• [Problem description]: Rewrite the listing below, putting "Goal:" wherever "Given:" appears and keeping everything else unchanged.

• [Provided records]:
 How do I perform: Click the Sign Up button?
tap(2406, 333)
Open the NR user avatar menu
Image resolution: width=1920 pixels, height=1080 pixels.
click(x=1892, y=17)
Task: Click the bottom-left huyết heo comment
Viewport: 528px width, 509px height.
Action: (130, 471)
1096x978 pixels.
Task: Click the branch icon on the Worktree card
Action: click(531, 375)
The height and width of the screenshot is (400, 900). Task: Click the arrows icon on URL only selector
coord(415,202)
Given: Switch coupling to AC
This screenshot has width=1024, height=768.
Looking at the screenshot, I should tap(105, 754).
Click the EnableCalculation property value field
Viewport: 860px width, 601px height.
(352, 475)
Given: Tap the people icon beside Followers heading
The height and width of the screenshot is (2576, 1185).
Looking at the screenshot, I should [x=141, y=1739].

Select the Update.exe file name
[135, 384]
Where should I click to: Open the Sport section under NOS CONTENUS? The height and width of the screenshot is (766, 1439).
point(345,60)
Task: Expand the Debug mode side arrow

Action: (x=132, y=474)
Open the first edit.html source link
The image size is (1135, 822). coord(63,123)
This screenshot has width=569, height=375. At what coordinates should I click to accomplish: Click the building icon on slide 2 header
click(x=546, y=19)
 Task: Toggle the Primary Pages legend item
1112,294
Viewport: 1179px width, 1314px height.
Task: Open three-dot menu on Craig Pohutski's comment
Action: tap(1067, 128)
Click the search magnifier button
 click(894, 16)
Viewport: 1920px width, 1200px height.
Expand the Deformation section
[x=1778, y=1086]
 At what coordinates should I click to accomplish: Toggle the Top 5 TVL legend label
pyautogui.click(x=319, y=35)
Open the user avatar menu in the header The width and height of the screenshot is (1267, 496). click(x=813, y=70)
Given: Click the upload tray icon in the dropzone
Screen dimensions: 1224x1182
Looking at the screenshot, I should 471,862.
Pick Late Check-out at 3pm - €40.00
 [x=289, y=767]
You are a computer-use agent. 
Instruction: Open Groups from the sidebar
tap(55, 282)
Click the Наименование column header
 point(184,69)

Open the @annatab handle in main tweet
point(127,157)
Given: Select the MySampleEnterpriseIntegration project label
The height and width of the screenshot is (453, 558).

• [Reply]:
 How do I perform: Click the Sign Up button?
tap(2406, 333)
Open the NR user avatar menu
Image resolution: width=1920 pixels, height=1080 pixels.
click(x=1892, y=17)
Task: Click the bottom-left huyết heo comment
Viewport: 528px width, 509px height.
Action: (130, 471)
1096x978 pixels.
Task: Click the branch icon on the Worktree card
Action: click(531, 375)
The height and width of the screenshot is (400, 900). Task: Click the arrows icon on URL only selector
coord(415,202)
Goal: Switch coupling to AC
This screenshot has width=1024, height=768.
Looking at the screenshot, I should tap(105, 754).
Click the EnableCalculation property value field
Viewport: 860px width, 601px height.
(352, 475)
Goal: Tap the people icon beside Followers heading
The height and width of the screenshot is (2576, 1185).
Looking at the screenshot, I should [x=141, y=1739].

Select the Update.exe file name
[135, 384]
Where should I click to: Open the Sport section under NOS CONTENUS? The height and width of the screenshot is (766, 1439).
point(345,60)
Task: Expand the Debug mode side arrow

Action: (x=132, y=474)
Open the first edit.html source link
The image size is (1135, 822). coord(63,123)
This screenshot has width=569, height=375. At what coordinates should I click to accomplish: Click the building icon on slide 2 header
click(x=546, y=19)
 Task: Toggle the Primary Pages legend item
1112,294
Viewport: 1179px width, 1314px height.
Task: Open three-dot menu on Craig Pohutski's comment
Action: tap(1067, 128)
Click the search magnifier button
 click(894, 16)
Viewport: 1920px width, 1200px height.
Expand the Deformation section
[x=1778, y=1086]
 At what coordinates should I click to accomplish: Toggle the Top 5 TVL legend label
pyautogui.click(x=319, y=35)
Open the user avatar menu in the header The width and height of the screenshot is (1267, 496). click(x=813, y=70)
Goal: Click the upload tray icon in the dropzone
Screen dimensions: 1224x1182
Looking at the screenshot, I should 471,862.
Pick Late Check-out at 3pm - €40.00
 [x=289, y=767]
You are a computer-use agent. 
Instruction: Open Groups from the sidebar
tap(55, 282)
Click the Наименование column header
 point(184,69)

Open the @annatab handle in main tweet
point(127,157)
Goal: Select the MySampleEnterpriseIntegration project label
The height and width of the screenshot is (453, 558).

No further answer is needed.